The recent surfeit of press over The Rolling Stones reissue of Exile on Main Street is liver curling to say the least. Four years ago you couldn’t even buy their LPs in HMV without forking out for the Japanese imports. Now this – an extra disc of outtakes on top of the already lengthy double album recorded in an former Nazi dungeon in France, in 1972 – forced down your gullet, begging for thanks. Right now every idiot hack in town is lining up outside west London press agencies, waiting to throttle Keith Richards with questions like, "Were you feeling okay back then?" and, "What was it like snorting the contents of your ball bag?" Who’d have thought such ontological terror could be sustained by simply buggering off to the continent to avoid the long arm of HM Revenue & Customs?
But whatever you want to say about this record, it was, undeniably, a certified classic the moment it hit the shelves – probably because it’s the closest the Stones ever came to being remotely sincere in their entire lives. Oh yeah, you’ve got the likes of 1968’s ‘Sympathy for the Devil’ as well; an apparent lament for the passing age of hippy innocence. But how seriously can you take that when the following year they press-ganged a bunch of biker crooks into stage minding them for the blood bath that became Altamont? Like the Beatles, the Stones waded too far out into the ditch of their own egos, only to discover that not only couldn’t they walk on water, but their own bullshit, too.

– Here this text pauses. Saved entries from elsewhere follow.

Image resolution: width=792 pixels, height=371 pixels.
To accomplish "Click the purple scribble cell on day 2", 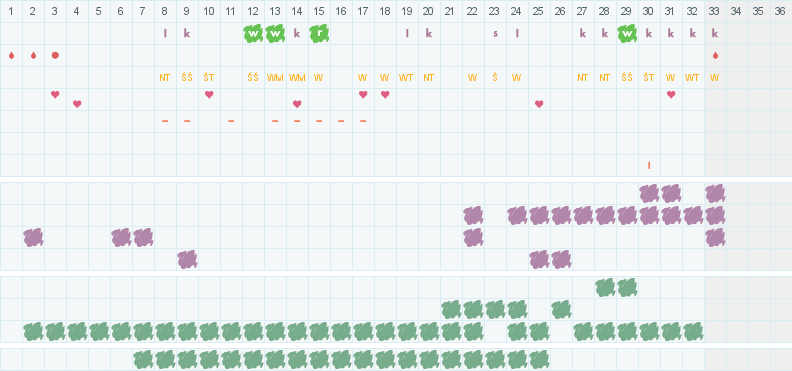I will click(x=33, y=237).
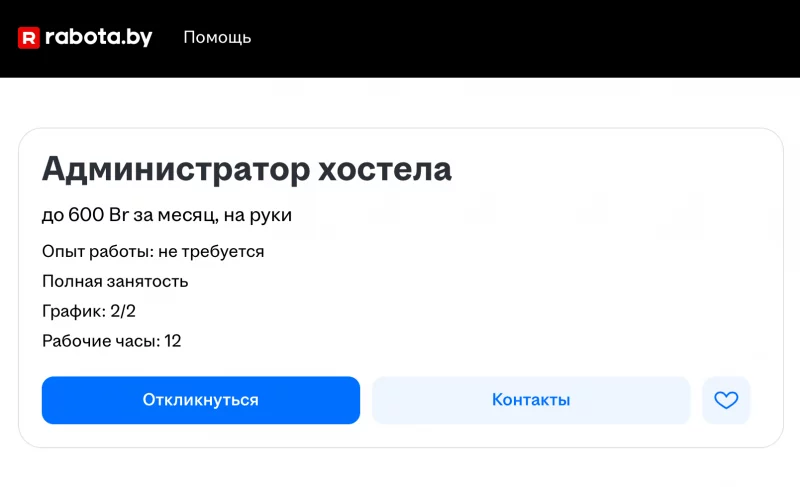Screen dimensions: 800x487
Task: Click the 'График' schedule label
Action: pos(72,311)
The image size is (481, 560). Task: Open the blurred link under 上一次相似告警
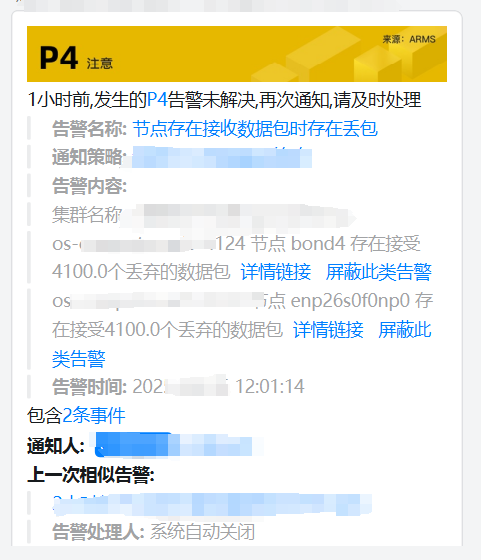212,504
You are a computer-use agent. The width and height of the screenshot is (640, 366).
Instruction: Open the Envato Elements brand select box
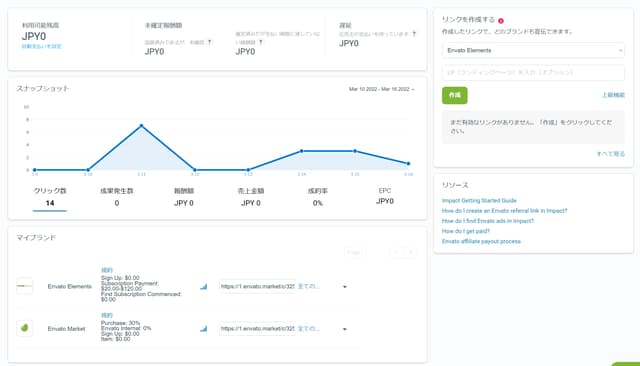point(533,50)
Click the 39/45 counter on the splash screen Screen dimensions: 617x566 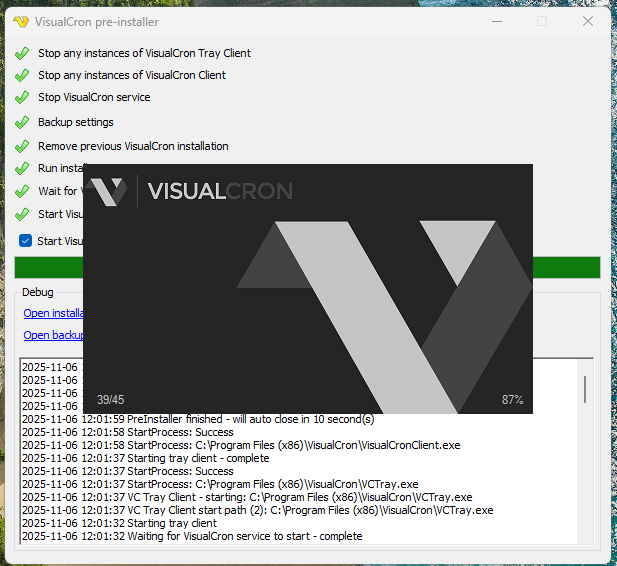pos(110,400)
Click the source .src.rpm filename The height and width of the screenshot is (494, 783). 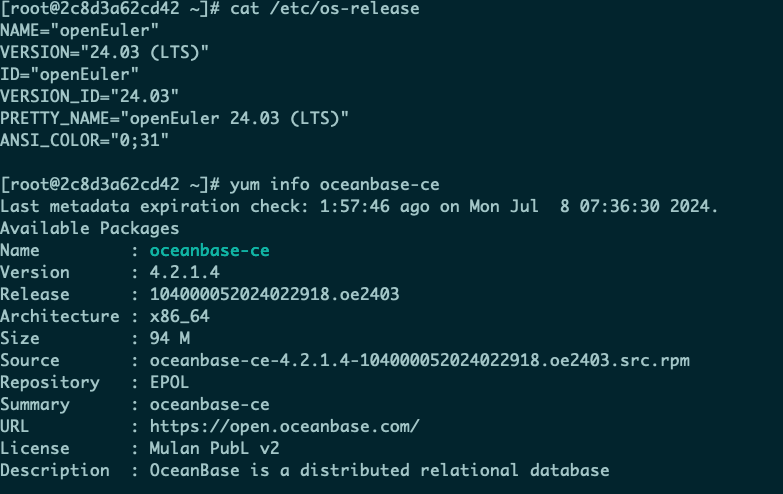click(x=419, y=360)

And aside from a few other carve ups (Jean Luc Godard’s Sympathy for the Devil, Brian Jones copping it), by the time they finished recording Exile…, that period when they were still considered gods of the rebellion had died. Even the title, "Exile on Main Street", points to feelings of exclusion where they once belonged. Tracks like ‘Rocks Off’ (Keith whinging about impending smack overdoses, heartbreak), and ‘Soul Survivor’ (musings on failed mutinies, more heartbreak) all sum it up perfectly: the hit makers were on the rocks.

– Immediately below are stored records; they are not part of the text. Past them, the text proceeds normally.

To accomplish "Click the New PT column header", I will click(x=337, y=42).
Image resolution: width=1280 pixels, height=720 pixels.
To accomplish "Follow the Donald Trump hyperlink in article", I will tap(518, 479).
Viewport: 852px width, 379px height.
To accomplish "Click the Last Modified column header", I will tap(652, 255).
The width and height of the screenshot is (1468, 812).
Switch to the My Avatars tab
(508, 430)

Luckily, this brought out the best in them, and Exile… is without doubt not just the best Stones record, but one of the best rock albums of all time. But it’s far from perfect, and the constant, sycophantic, reappraisal of their oeuvre through cynical franchises updating their masterpieces is a sham. And here’s why.
Because apart from this being a brilliant record, it was also one that failed on its own terms, stopping short of the complete rejection of the showbiz myth that it threatened. Mick and Keith might have been disenfranchised, but alongside sentiments of addled disillusionment and isolation were signs that, deep down, they were longing for redemption (‘Shine a Light’), struggling to cope with absence of dead mentors like Elvis Presley (‘Rip This Joint’), and equally haunted and enthralled by that other hair rebel, Jesus Christ (‘I Just Wanna See His Face’). If anything, Exile… was a con show, on the one hand demanding pity, while the other riffled through your wallet, nicked your girlfriend and signed you up for the sequel. They flirted with the void, but it was all just boyish Byronism, and they never committed… something that Pussy Galore had no qualms about when they returned to finish the job with their own cover of the ‘seminal’ album some fourteen years later.

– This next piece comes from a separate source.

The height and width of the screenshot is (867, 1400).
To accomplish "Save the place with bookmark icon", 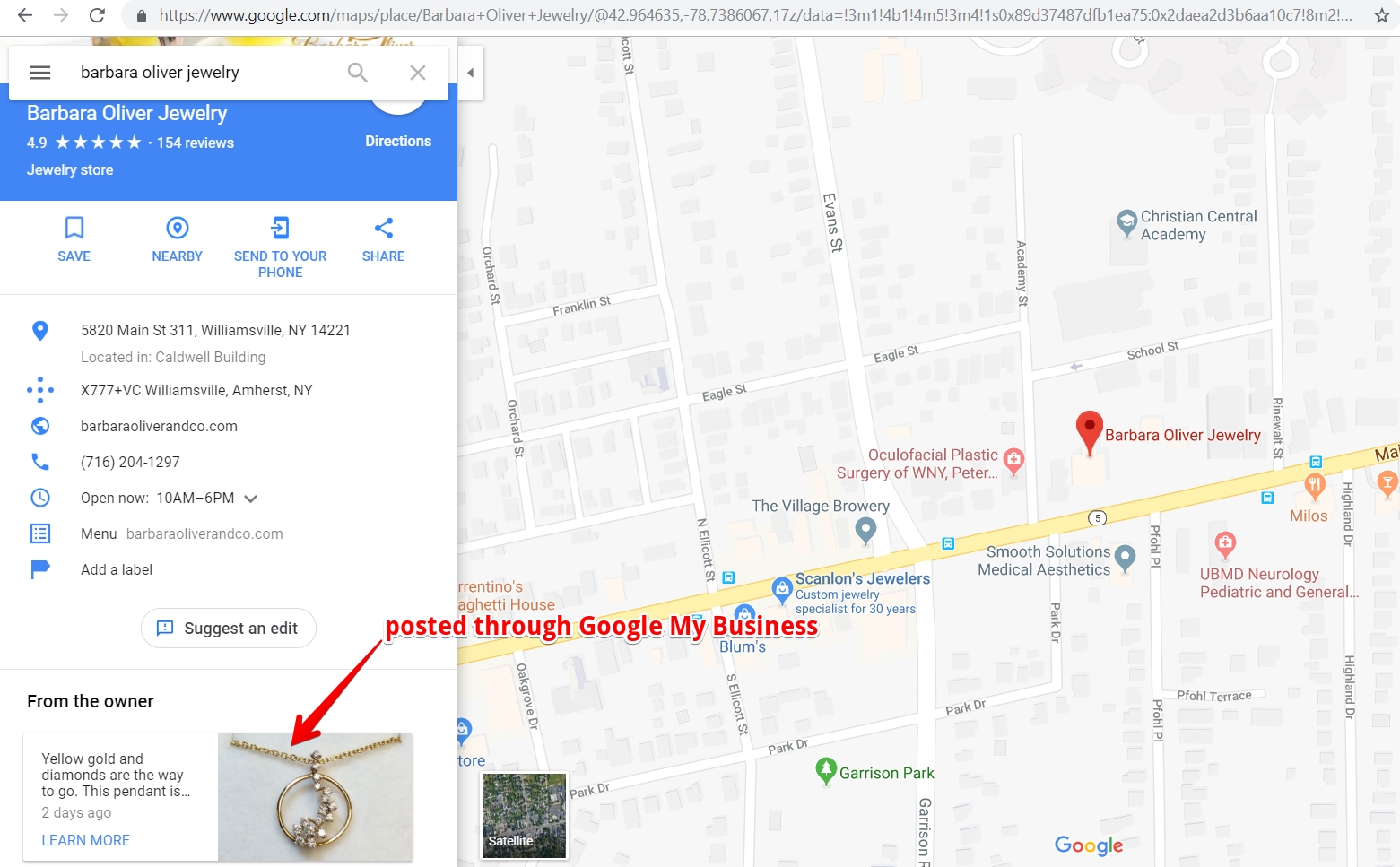I will tap(74, 228).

Alongside Sonic Youth, Pussy Galore were the archetypal American noise band of the 80s, dedicated to degrading the aesthetics and principles of the music industry by subverting the mainstream and DIY scenes alike. At one point they even shovelled their ire atop of Ian MacKaye of Fugazi’s Dischord label. Formed by some local losers called Jon Spencer (The Blues Explosion), Julia Cafritz, later ex-Sonic Youth sticksman Bob Bert and Neil Hagerty (Royal Trux), they blazed a trail between 1985 and 1990, brokering the provocative aggression of early DC hardcore with grim experimentation. They also had a sense of humour, which is rarer than rocking horse shit in American indie…
And what they recognised through their cover version, was that Exile… wasn’t just the book-end peak by some 60s mavericks, but the end of the road for rock music in general, and that the band which wrote the swan song couldn’t even bring themselves to admit it. Galore’s version, however, simply doesn’t falter. It’s built from four track tape feedback, guitars that are out of tune and time, voices telling you to go fuck yourself, versions of previous epics retroactively aborted back to unformed foetuses drowning in sonic uterine discharge, convulsing over exploding tape heads… Pussy Galore weren’t just ambivalent about success, but about the meaninglessness of their careers too. The Stones might have once been gods to some, but they didn’t have to strength to utter a complete articulation of the truth, because all they really wanted was the joy bang to never end.
Naturally, Pussy Galore’s version is hilarious, too. It’s a spoof, originally released on 550 cassettes. Nowadays you can probably pick it up for free online or as a bootleg, and it’s just as important as the original. It’s unpleasant, and you probably won’t want to flick it on every day. But if nothing else it serves as a searing critique of the demise of what was once a fruitful rebellion, turned withering cash cow.